* **TASK INSTRUCTIONS**
Retype word for word the line containing "1440x780 pixels." and each line that follows it in the records below, through the last one, with no pictures.
*** Opening RAW DATA ***
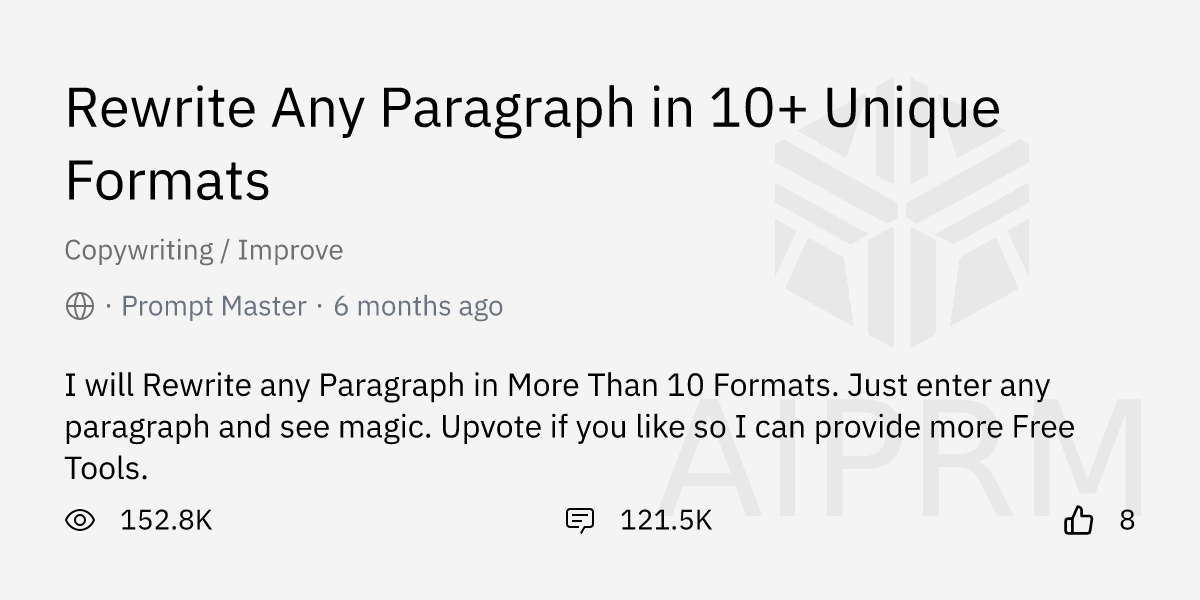Select the Improve activity label
This screenshot has width=1200, height=600.
click(290, 250)
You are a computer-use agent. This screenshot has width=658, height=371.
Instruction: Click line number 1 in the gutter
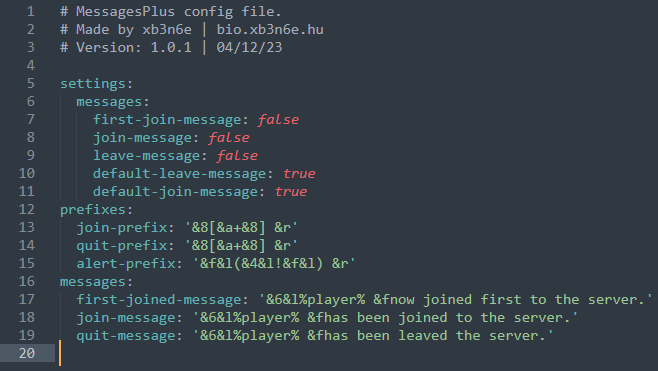point(31,12)
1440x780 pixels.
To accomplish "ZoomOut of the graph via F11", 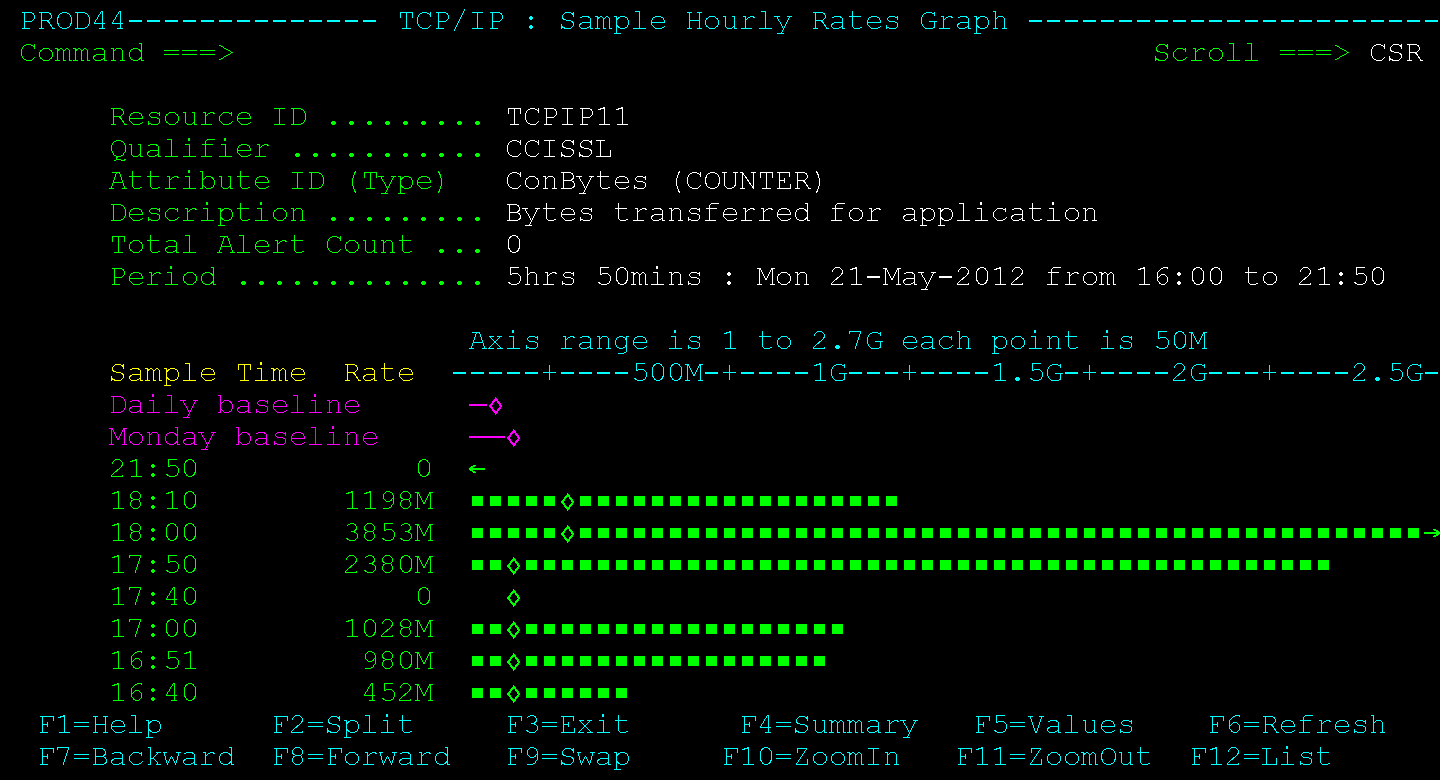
*** Closing RAW DATA ***
* **ANSWER TO THE PROBLEM**
1440x780 pixels.
To accomplish "ZoomOut of the graph via F11", 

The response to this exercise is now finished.